** ZADANIE **
Zwróć wszystkie linie materiału poniżej, które zawierają słowo „dropdown”.
-=-=-=-=-
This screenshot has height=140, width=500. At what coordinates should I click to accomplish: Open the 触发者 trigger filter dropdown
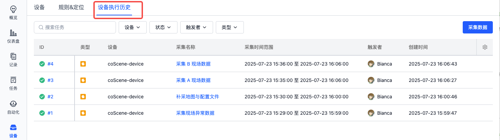(197, 27)
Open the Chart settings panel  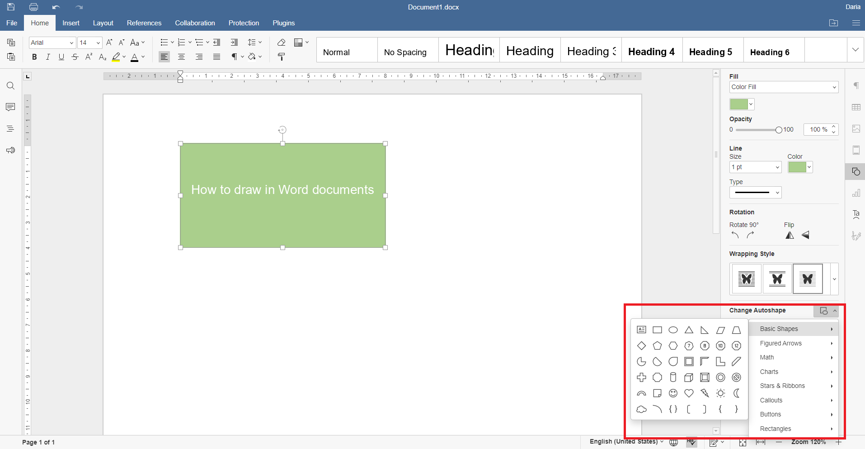coord(856,193)
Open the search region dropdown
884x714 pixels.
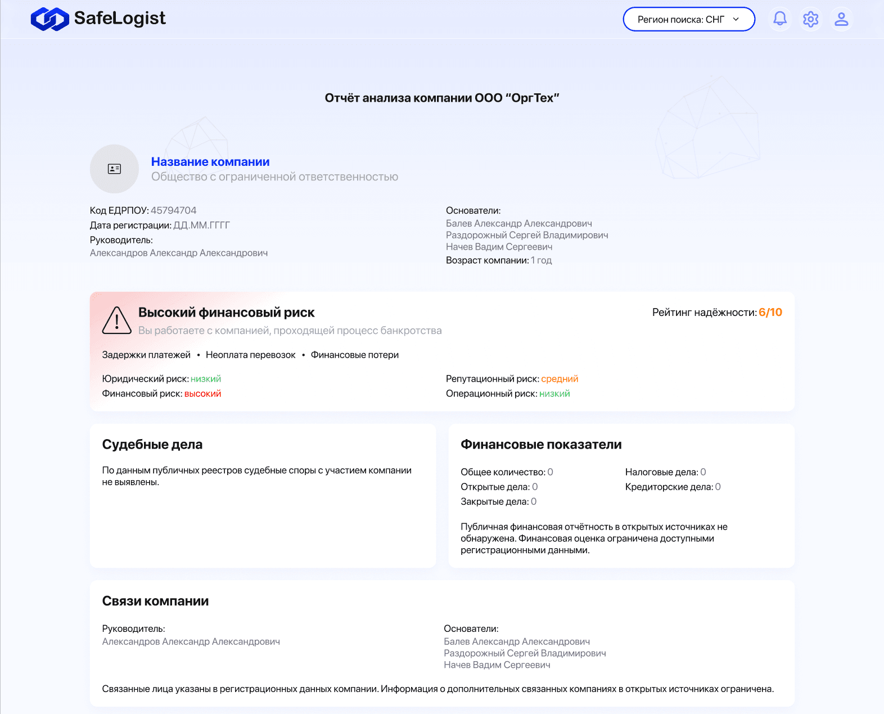tap(689, 19)
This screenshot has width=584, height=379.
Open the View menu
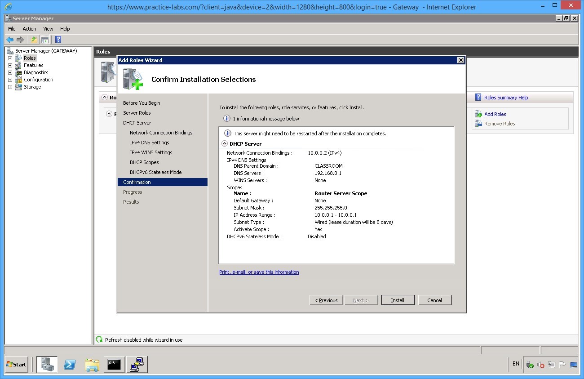pyautogui.click(x=48, y=29)
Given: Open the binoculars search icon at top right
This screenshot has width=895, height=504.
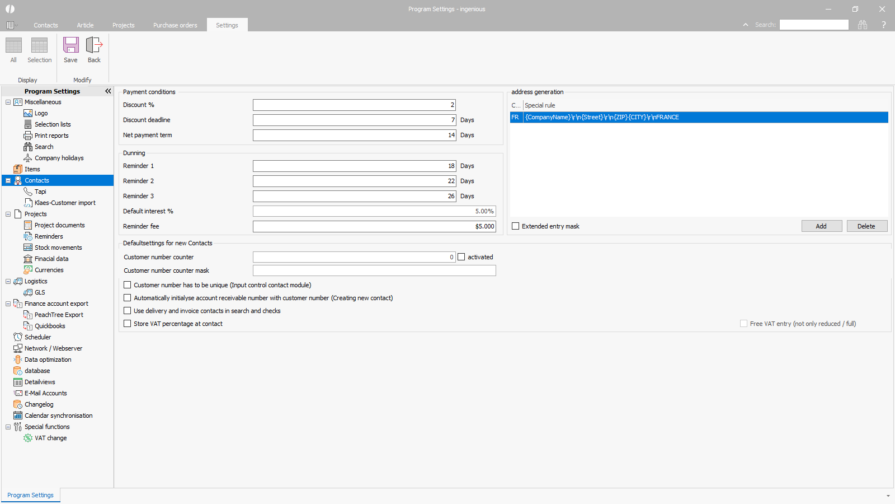Looking at the screenshot, I should [x=863, y=25].
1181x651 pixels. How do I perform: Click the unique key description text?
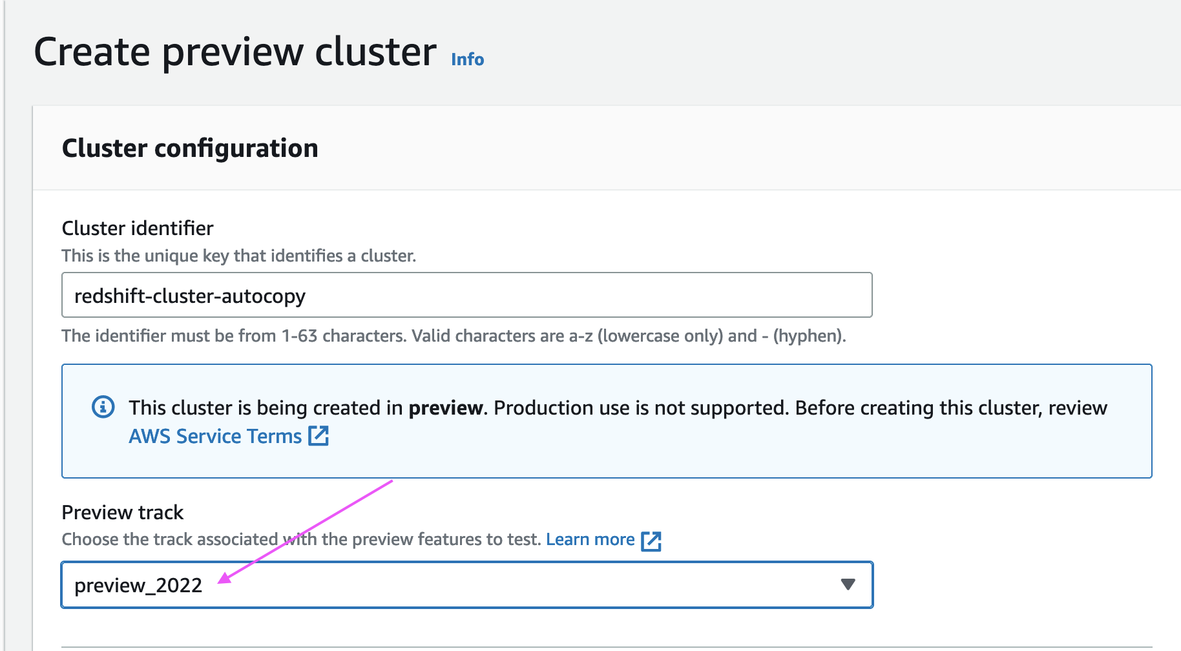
-=-=-=-=-
** WYNIK ĆWICZENIA **
This screenshot has height=140, width=500. At what coordinates should I click to accomplish: Open the 触发者 trigger filter dropdown
Open the search region dropdown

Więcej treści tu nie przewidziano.